What the exercise asks:
Answer the following from the advice column below.
(a) What does the father give as the reason he is entitled to behave as he does?
(b) In which state does the letter writer sign off?
(c) What two things does the reply say the writer can do?

Document extract:
= Beginning of Section =

August 1, 2020

By Marcy Sugar

By Kathy Mitchell

August 1, 2020 4 min read

Dear Annie: My father has been a bully for as long as I can remember. He has unending excuses for his behavior, but the bottom line is, he thinks nothing of browbeating people to get what he wants, sometimes to the point of being cruel. He never sees it as wrong. It is always someone else's fault.

It doesn't matter whether it's as simple as passing the salt. He refuses to ask. He demands. And the words "please" and "thank you" are not in his vocabulary. Neither is "I'm sorry." Nor does he appreciate anything nice that you might do. He only finds fault with the way you did it.

Dad is a senior citizen and claims he is entitled to behave this way. I don't believe anyone is entitled to be rude and nasty, especially to his own family. I know I cannot change him, but this is taking a toll on our relationship. He would never consider counseling. He says I need to respect him and cater to him. How can I respect someone who is so toxic? — Crying Kid in California

Dear Crying: You have a good grasp of the situation — your father's behavior is rude and nasty and you aren't likely to change him. You can, however, spend less time with him and make it clear that you refuse to be treated so poorly.

= End of Section =

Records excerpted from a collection

= Beginning of Section =

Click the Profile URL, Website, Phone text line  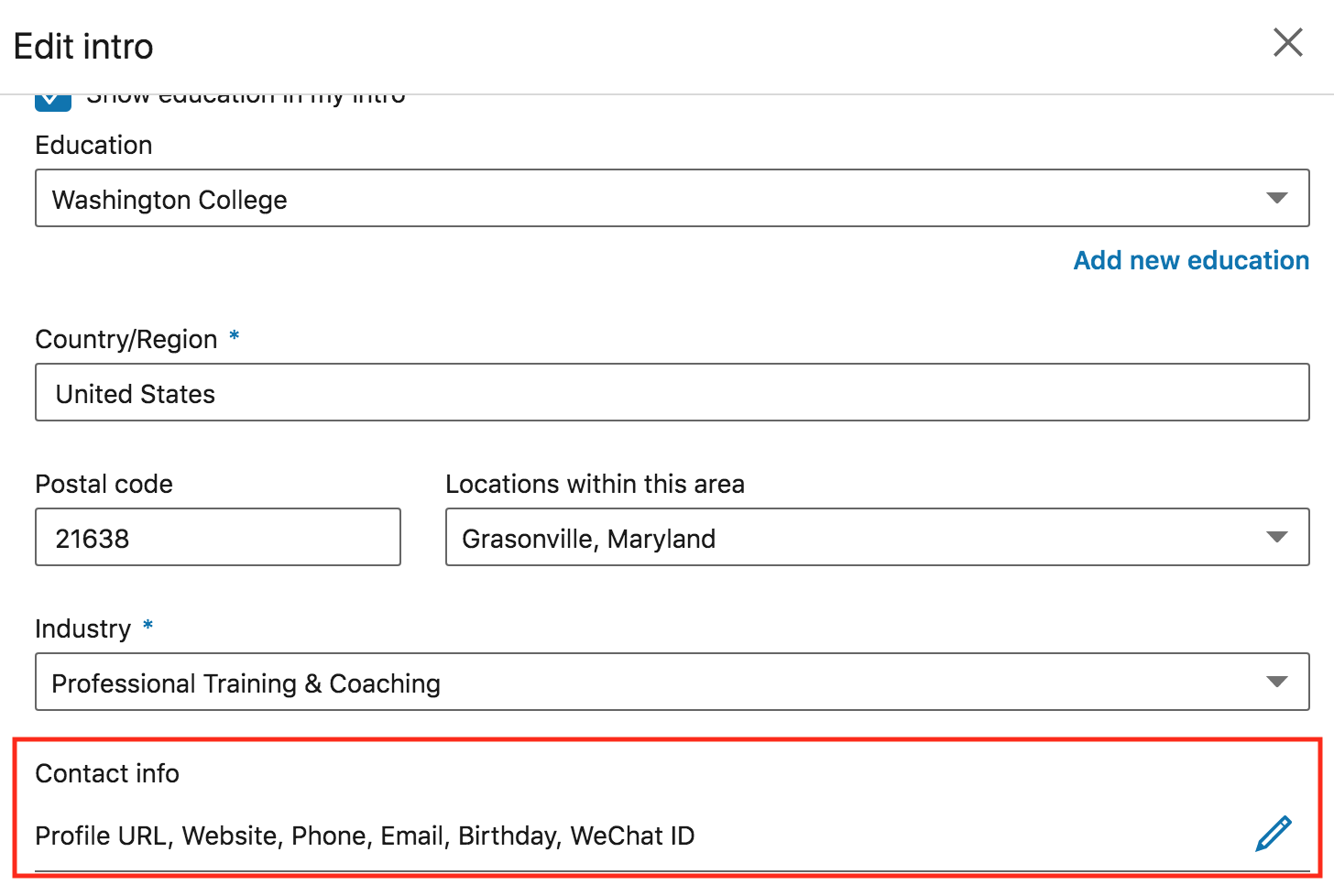coord(365,836)
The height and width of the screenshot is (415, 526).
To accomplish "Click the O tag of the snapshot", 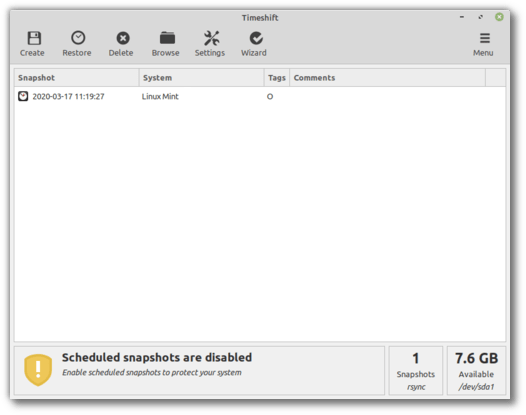I will (270, 97).
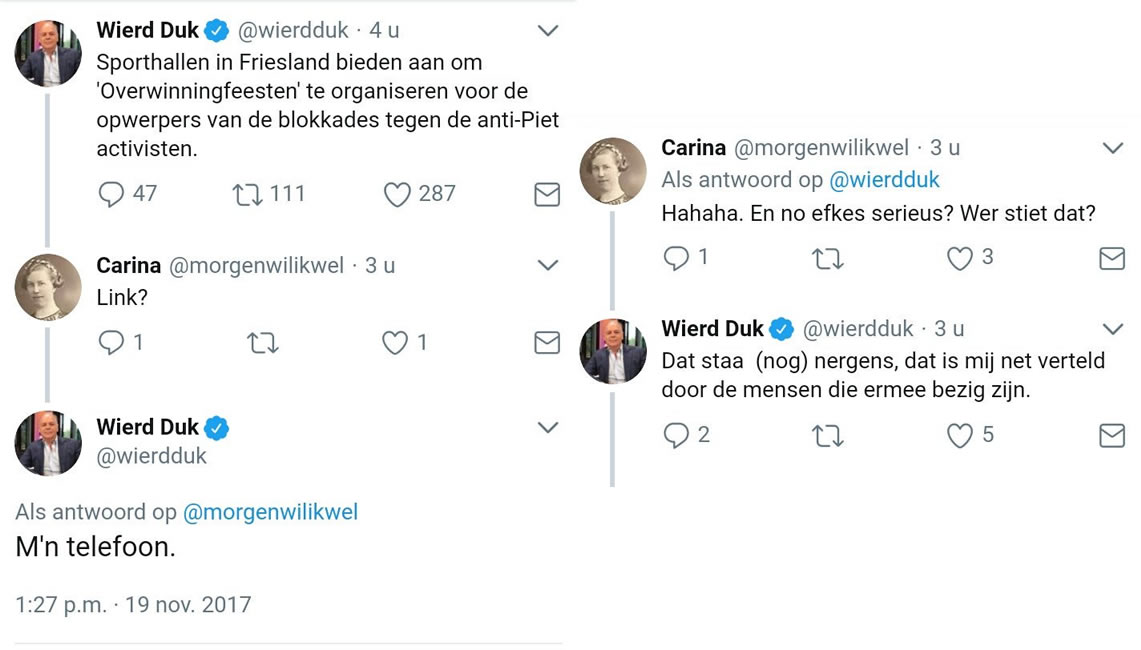The image size is (1141, 650).
Task: Like the 'Dat staa (nog) nergens' tweet
Action: coord(960,435)
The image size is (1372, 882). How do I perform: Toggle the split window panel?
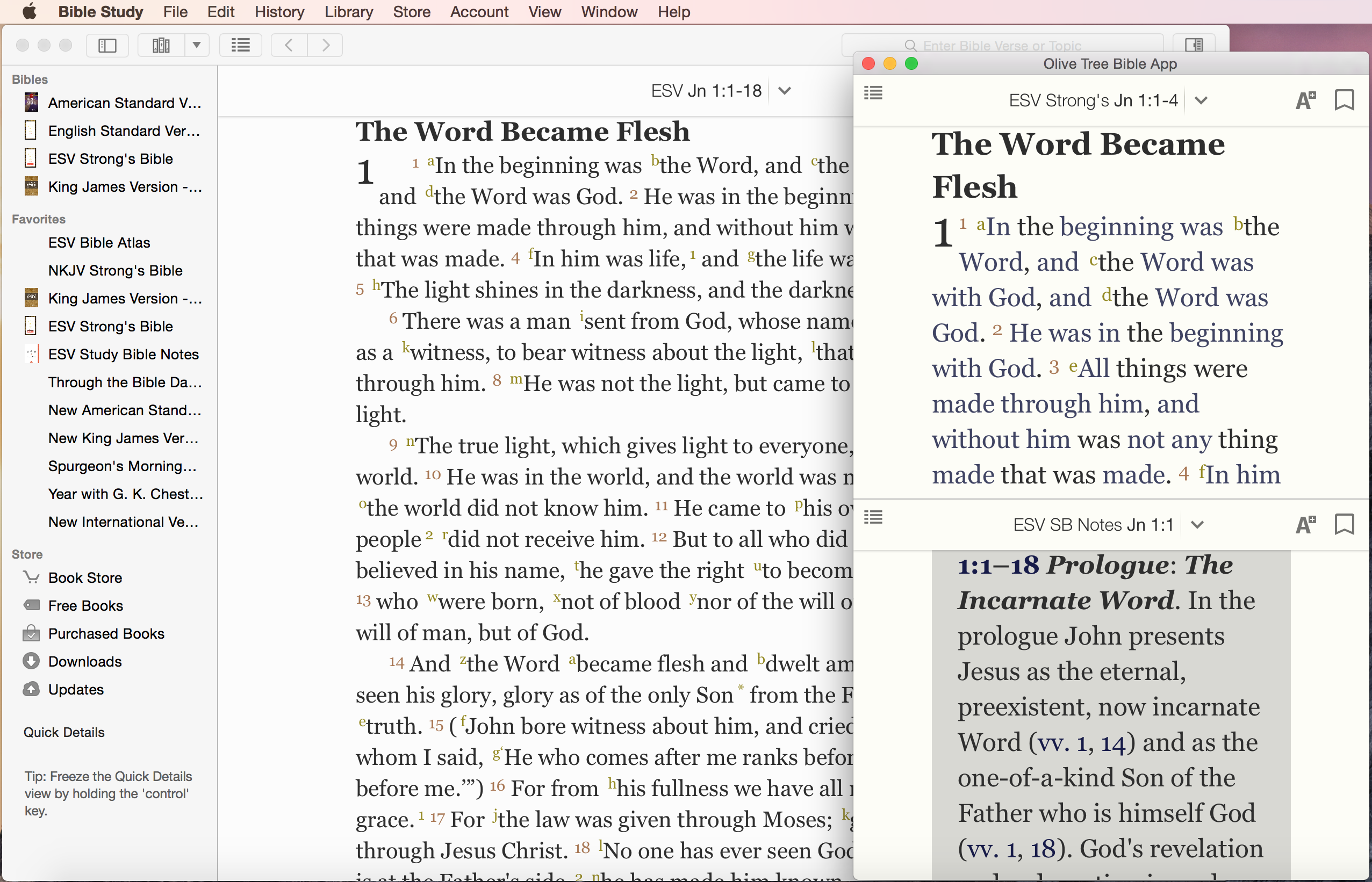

= End of Section =

Result of the task:
(a) He is a senior citizen.
(b) California.
(c) Spend less time with him and make it clear that the writer refuses to be treated so poorly.